Ofc, there are things a "good robot" should do, which are imo:
1) retrieve, analyse and comply with robots.txt and the robots meta tag
2) In the UA, give some form of indentification or feedback possibility (email addy, website)
3) when retrieving pages, it shouldnt overload your server, spam you with requests. I consider it bad practice when robots come and do more than like 3 requests per 5 seconds.
To come back to ScoutAbout, which I also have in my logfiles:
- 10 requests over a period of roughly 2hrs
- has not retrieved robots.txt so far, mifght still do so given the pace it runs at.
So, no, I would not consider ScoutAbout a bad robot.
Skirril
Sure... it MIGHT download it later. But that's not the point! That's the *first* thing it's supposed to download, its way of asking to permission to spider your site.
If it's not grabbing robots.txt then I say it's a bad robot and the authors should get an email protesting it, and it would not be an idle threat to warn that it will be banned from our servers until it complies.
Bolot
138.15.164.9 - - [17/Jul/2001:11:46:04 -0400] "GET / HTTP/1.1" 200 5826 "-" "ScoutAbout"
No, it did not request robots.txt and there is no information about where to email.
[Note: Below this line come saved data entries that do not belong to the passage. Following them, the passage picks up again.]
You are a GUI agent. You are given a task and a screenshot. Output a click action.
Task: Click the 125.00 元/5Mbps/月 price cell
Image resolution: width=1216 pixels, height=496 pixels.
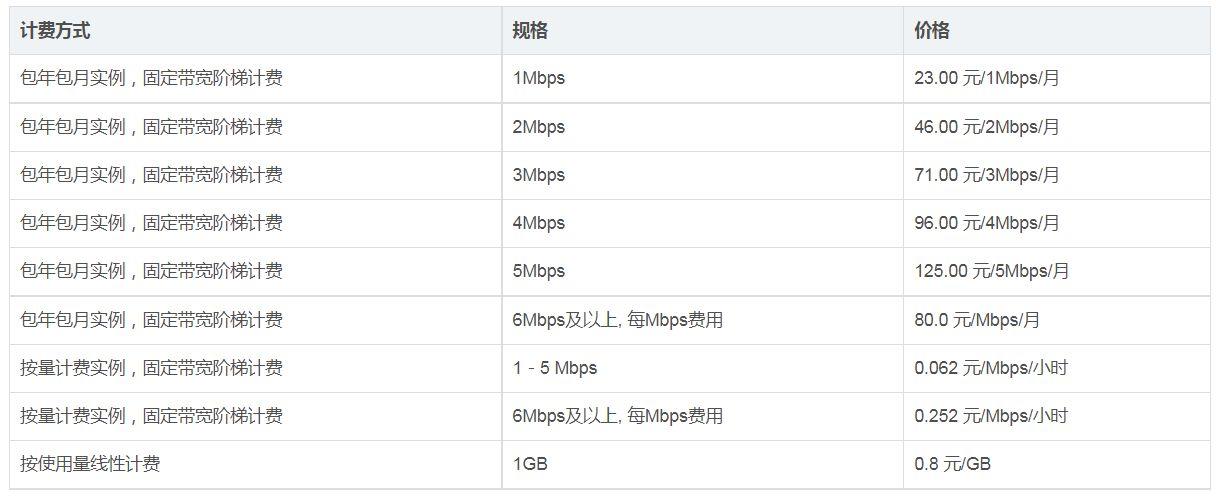coord(1056,271)
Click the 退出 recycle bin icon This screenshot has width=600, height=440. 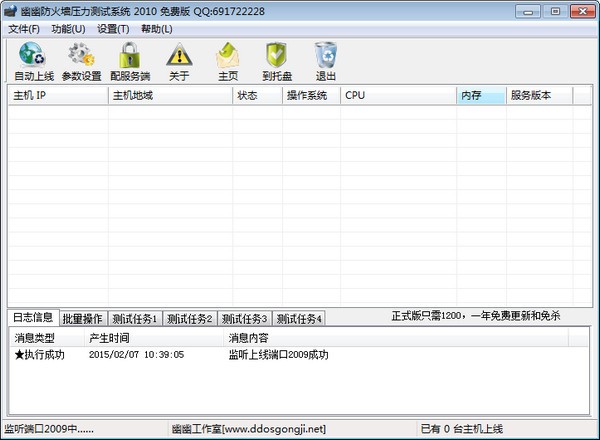pos(326,55)
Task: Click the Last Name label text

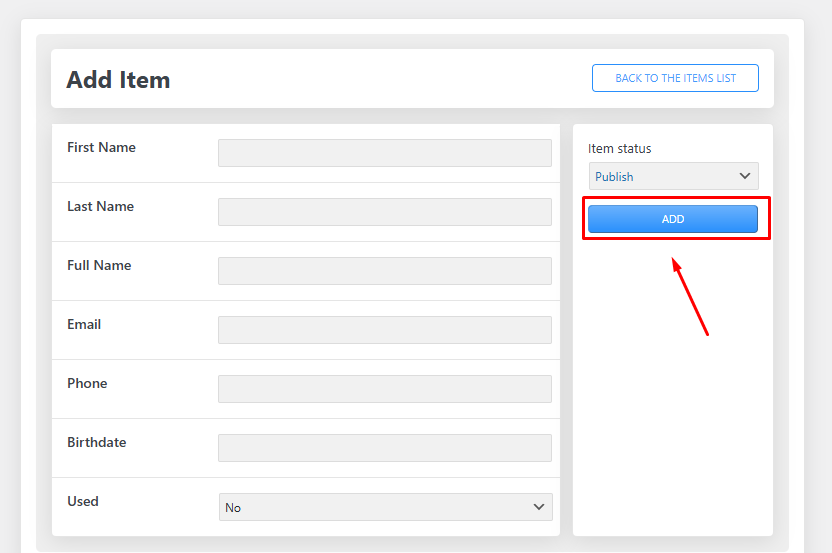Action: tap(100, 206)
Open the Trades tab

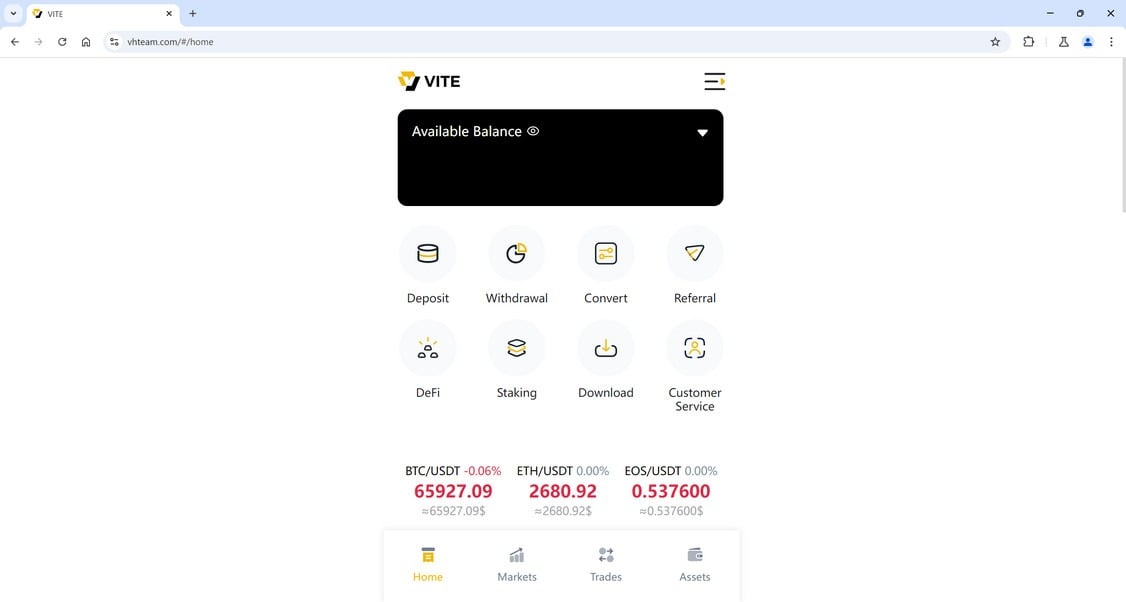pyautogui.click(x=605, y=565)
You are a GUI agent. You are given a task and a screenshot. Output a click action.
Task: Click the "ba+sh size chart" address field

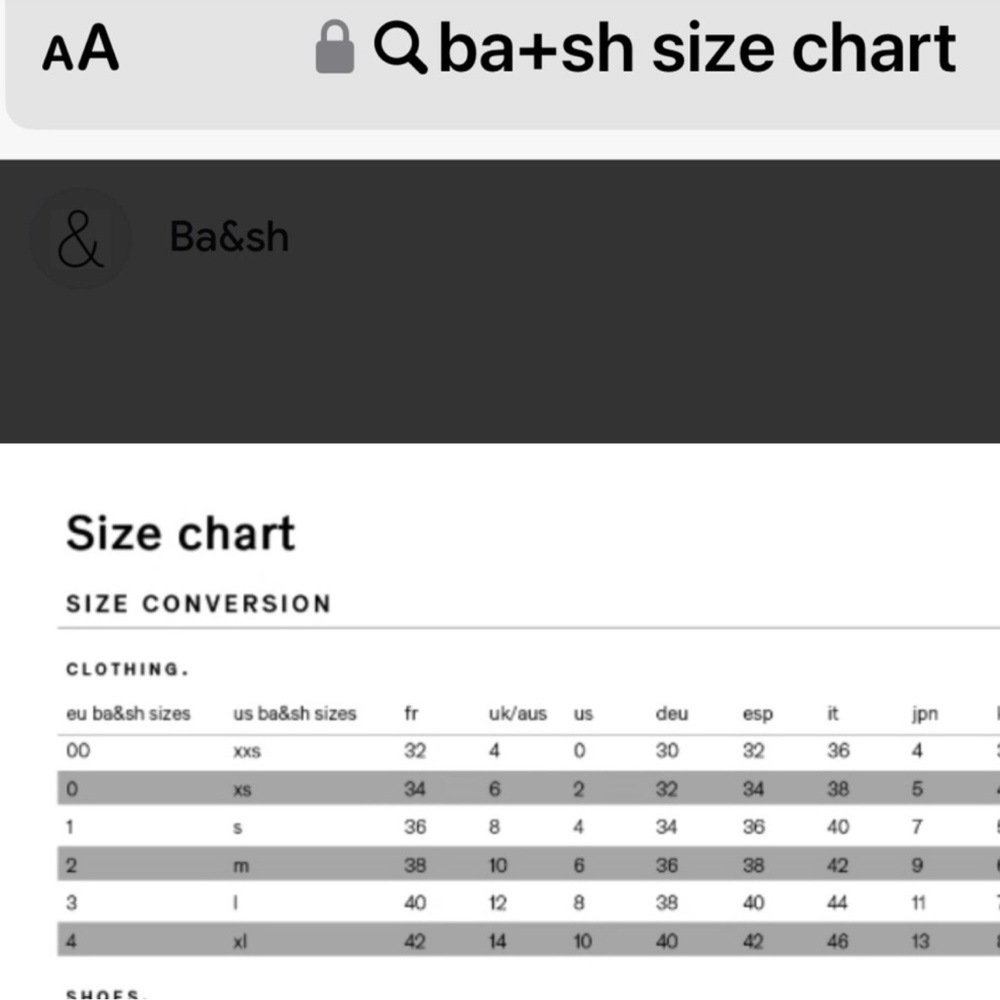697,49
It only requested one page, so it's not particularly invasive (not yet, anyway), but it still does not meet Bolot's criteria as a friendly bot.
I know it's probably irrelevant, and I'm probably paranoid, but the last part of the URL has me wondering - nec.com I have a "Ready" computer put out by NEC. Naahh, couldn't be any connection.
[proactiveresearch.com...]
redirects to
[researchrepublic.com...]
I believe that ScoutAbout and Lachesis may be working together - at least the ones that come from zeus.nj.nec.com and hades.nj.nec.com.
ScoutAbout requests robots.txt, and sometimes "/", and then Lachesis comes along later and requests "/" and other pages, but not robots.txt.
That's what I'm seeing anyway.
I had given Lachesis the boot with a 403, but it's so brain-dead, it just comes back and re-issues the request a few minutes later. I have added both Scoutabout and Lachesis to robots.txt, and I'll wait to see if they collectively obey robots.txt and then put the 403 back on (or redirect them back to themselves) if necessary.
Anybody else have more data to add to the pattern, or to break the pattern I'm seeing?
Jim